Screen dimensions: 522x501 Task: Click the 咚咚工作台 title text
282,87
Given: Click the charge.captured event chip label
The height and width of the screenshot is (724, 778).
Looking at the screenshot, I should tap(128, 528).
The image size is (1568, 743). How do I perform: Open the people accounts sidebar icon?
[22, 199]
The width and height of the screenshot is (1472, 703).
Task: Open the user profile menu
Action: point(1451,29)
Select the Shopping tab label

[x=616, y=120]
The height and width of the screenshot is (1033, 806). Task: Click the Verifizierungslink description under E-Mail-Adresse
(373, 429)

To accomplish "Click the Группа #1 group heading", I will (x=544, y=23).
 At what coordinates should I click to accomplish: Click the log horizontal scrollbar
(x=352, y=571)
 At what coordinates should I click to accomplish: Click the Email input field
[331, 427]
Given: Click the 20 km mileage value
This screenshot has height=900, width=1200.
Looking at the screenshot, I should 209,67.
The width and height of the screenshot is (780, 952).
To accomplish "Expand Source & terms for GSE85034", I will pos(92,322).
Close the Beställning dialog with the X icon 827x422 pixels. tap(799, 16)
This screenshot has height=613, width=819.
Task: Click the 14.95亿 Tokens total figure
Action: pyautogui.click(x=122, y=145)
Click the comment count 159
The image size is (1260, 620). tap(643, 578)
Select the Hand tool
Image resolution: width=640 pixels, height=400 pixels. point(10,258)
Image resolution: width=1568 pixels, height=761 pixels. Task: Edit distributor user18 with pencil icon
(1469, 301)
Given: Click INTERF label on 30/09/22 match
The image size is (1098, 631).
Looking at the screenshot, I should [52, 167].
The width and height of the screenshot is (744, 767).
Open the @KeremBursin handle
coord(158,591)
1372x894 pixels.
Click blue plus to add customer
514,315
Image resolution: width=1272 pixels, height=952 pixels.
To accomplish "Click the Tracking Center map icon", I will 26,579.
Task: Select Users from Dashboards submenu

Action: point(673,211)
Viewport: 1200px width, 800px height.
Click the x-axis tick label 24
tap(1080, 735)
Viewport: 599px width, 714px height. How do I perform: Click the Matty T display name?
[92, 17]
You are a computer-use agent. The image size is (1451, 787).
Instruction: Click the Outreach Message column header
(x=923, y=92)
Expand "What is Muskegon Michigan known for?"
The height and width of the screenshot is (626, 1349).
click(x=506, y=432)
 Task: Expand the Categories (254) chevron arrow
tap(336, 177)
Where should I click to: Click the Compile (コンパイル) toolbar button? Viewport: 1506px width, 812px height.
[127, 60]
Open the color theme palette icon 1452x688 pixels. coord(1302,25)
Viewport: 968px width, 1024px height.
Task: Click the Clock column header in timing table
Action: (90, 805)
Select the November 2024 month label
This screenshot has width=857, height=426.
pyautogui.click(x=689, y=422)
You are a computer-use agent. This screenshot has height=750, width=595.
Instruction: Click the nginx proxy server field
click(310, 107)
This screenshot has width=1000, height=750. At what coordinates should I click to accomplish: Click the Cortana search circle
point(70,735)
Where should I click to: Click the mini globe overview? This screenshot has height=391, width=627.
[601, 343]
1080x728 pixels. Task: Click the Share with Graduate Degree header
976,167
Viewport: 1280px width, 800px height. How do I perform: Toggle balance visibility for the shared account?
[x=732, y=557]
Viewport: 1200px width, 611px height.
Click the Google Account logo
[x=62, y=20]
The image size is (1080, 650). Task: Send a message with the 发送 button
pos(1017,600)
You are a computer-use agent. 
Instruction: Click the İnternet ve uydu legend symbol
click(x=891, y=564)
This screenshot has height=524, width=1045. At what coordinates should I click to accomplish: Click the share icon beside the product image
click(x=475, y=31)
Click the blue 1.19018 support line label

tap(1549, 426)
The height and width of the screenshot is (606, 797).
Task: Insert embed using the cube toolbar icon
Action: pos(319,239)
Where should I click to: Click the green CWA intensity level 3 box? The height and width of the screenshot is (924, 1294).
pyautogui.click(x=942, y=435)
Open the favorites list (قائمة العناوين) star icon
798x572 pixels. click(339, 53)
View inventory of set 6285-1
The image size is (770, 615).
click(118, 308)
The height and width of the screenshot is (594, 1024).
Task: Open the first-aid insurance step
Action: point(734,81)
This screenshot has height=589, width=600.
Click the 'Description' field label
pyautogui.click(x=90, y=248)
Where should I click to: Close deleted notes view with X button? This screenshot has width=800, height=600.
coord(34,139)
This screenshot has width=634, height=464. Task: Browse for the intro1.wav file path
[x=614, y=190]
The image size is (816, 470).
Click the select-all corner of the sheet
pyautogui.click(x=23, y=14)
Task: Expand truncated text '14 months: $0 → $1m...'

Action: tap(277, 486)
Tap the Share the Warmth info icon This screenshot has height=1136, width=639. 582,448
◇ ◇ ◇ ◇
The records need to be set down again without a single difference.

- [RESULT OF THIS EXERCISE]:
Screen dimensions: 522x501 Task: Click the 咚咚工作台 title text
282,87
Given: Click the charge.captured event chip label
The height and width of the screenshot is (724, 778).
Looking at the screenshot, I should tap(128, 528).
The image size is (1568, 743). How do I perform: Open the people accounts sidebar icon?
[22, 199]
The width and height of the screenshot is (1472, 703).
Task: Open the user profile menu
Action: point(1451,29)
Select the Shopping tab label

[x=616, y=120]
The height and width of the screenshot is (1033, 806). Task: Click the Verifizierungslink description under E-Mail-Adresse
(373, 429)

To accomplish "Click the Группа #1 group heading", I will (x=544, y=23).
 At what coordinates should I click to accomplish: Click the log horizontal scrollbar
(x=352, y=571)
 At what coordinates should I click to accomplish: Click the Email input field
[331, 427]
Given: Click the 20 km mileage value
This screenshot has height=900, width=1200.
Looking at the screenshot, I should 209,67.
The width and height of the screenshot is (780, 952).
To accomplish "Expand Source & terms for GSE85034", I will pos(92,322).
Close the Beställning dialog with the X icon 827x422 pixels. tap(799, 16)
This screenshot has height=613, width=819.
Task: Click the 14.95亿 Tokens total figure
Action: pyautogui.click(x=122, y=145)
Click the comment count 159
The image size is (1260, 620). tap(643, 578)
Select the Hand tool
Image resolution: width=640 pixels, height=400 pixels. point(10,258)
Image resolution: width=1568 pixels, height=761 pixels. Task: Edit distributor user18 with pencil icon
(1469, 301)
Given: Click INTERF label on 30/09/22 match
The image size is (1098, 631).
Looking at the screenshot, I should [52, 167].
The width and height of the screenshot is (744, 767).
Open the @KeremBursin handle
coord(158,591)
1372x894 pixels.
Click blue plus to add customer
514,315
Image resolution: width=1272 pixels, height=952 pixels.
To accomplish "Click the Tracking Center map icon", I will 26,579.
Task: Select Users from Dashboards submenu

Action: point(673,211)
Viewport: 1200px width, 800px height.
Click the x-axis tick label 24
tap(1080, 735)
Viewport: 599px width, 714px height. How do I perform: Click the Matty T display name?
[92, 17]
You are a computer-use agent. The image size is (1451, 787).
Instruction: Click the Outreach Message column header
(x=923, y=92)
Expand "What is Muskegon Michigan known for?"
The height and width of the screenshot is (626, 1349).
click(x=506, y=432)
 Task: Expand the Categories (254) chevron arrow
tap(336, 177)
Where should I click to: Click the Compile (コンパイル) toolbar button? Viewport: 1506px width, 812px height.
[127, 60]
Open the color theme palette icon 1452x688 pixels. coord(1302,25)
Viewport: 968px width, 1024px height.
Task: Click the Clock column header in timing table
Action: (90, 805)
Select the November 2024 month label
This screenshot has width=857, height=426.
pyautogui.click(x=689, y=422)
You are a computer-use agent. This screenshot has height=750, width=595.
Instruction: Click the nginx proxy server field
click(310, 107)
This screenshot has width=1000, height=750. At what coordinates should I click to accomplish: Click the Cortana search circle
point(70,735)
Where should I click to: Click the mini globe overview? This screenshot has height=391, width=627.
[601, 343]
1080x728 pixels. Task: Click the Share with Graduate Degree header
976,167
Viewport: 1280px width, 800px height. How do I perform: Toggle balance visibility for the shared account?
[x=732, y=557]
Viewport: 1200px width, 611px height.
Click the Google Account logo
[x=62, y=20]
The image size is (1080, 650). Task: Send a message with the 发送 button
pos(1017,600)
You are a computer-use agent. 
Instruction: Click the İnternet ve uydu legend symbol
click(x=891, y=564)
This screenshot has height=524, width=1045. At what coordinates should I click to accomplish: Click the share icon beside the product image
click(x=475, y=31)
Click the blue 1.19018 support line label

tap(1549, 426)
The height and width of the screenshot is (606, 797).
Task: Insert embed using the cube toolbar icon
Action: pos(319,239)
Where should I click to: Click the green CWA intensity level 3 box? The height and width of the screenshot is (924, 1294).
pyautogui.click(x=942, y=435)
Open the favorites list (قائمة العناوين) star icon
798x572 pixels. click(339, 53)
View inventory of set 6285-1
The image size is (770, 615).
click(118, 308)
The height and width of the screenshot is (594, 1024).
Task: Open the first-aid insurance step
Action: point(734,81)
This screenshot has height=589, width=600.
Click the 'Description' field label
pyautogui.click(x=90, y=248)
Where should I click to: Close deleted notes view with X button? This screenshot has width=800, height=600.
coord(34,139)
This screenshot has width=634, height=464. Task: Browse for the intro1.wav file path
[x=614, y=190]
The image size is (816, 470).
Click the select-all corner of the sheet
pyautogui.click(x=23, y=14)
Task: Expand truncated text '14 months: $0 → $1m...'

Action: tap(277, 486)
Tap the Share the Warmth info icon This screenshot has height=1136, width=639. 582,448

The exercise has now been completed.